Evidence and Outcomes for DBT and ADHD
Research on DBT adaptations for ADHD has grown in recent years and suggests that a skills-based focus can reduce impulsive behaviors and improve emotional control. While outcomes vary by individual and depend on factors like engagement and coordination of care, many people with ADHD find DBT's emphasis on practice and measurable skills helpful. In Minnesota, clinicians may draw on both standard DBT and modified protocols that address executive functioning and attentional challenges, and you can ask prospective therapists about the specific adaptations they use and any data or clinical impressions they have observed.
It is reasonable to expect that DBT will complement other interventions you may be using. Therapists often work collaboratively with prescribers, school teams, or vocational supports to align behavioral strategies and ensure a coherent approach across settings. When you ask about evidence, pay attention to whether a therapist references outcomes related to emotional regulation, impulse control, and functional improvements rather than promising specific medical results.
====
TASK DESCRIPTION >>
Duplicate the stretch from "It is reasonable" through "specific medical results." in the text on DBT and ADHD.

GIVEN DATA >>
====
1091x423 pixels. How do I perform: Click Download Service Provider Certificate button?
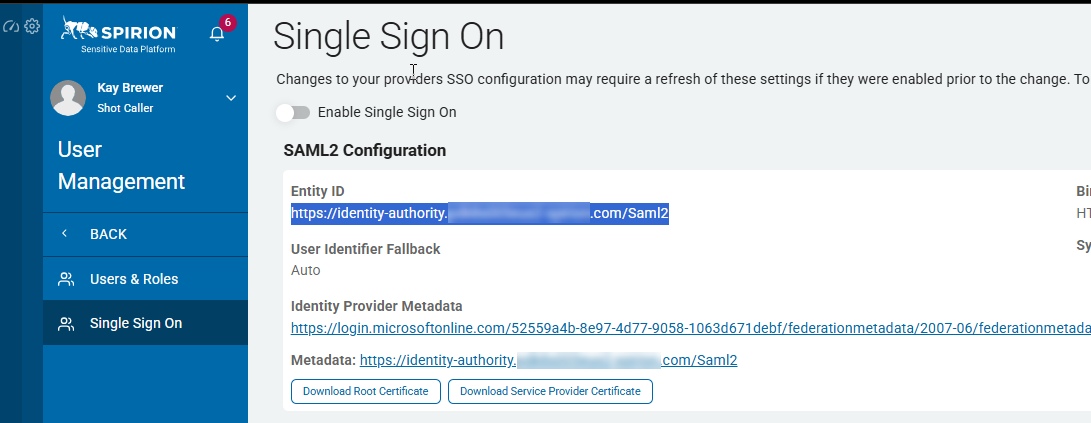pyautogui.click(x=550, y=391)
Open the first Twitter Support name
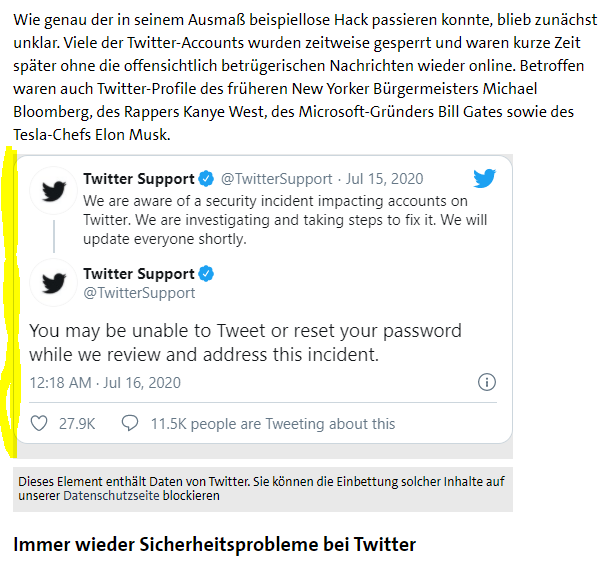Screen dimensions: 608x564 coord(139,179)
====
YOUR RESPONSE >>
It is reasonable to expect that DBT will complement other interventions you may be using. Therapists often work collaboratively with prescribers, school teams, or vocational supports to align behavioral strategies and ensure a coherent approach across settings. When you ask about evidence, pay attention to whether a therapist references outcomes related to emotional regulation, impulse control, and functional improvements rather than promising specific medical results.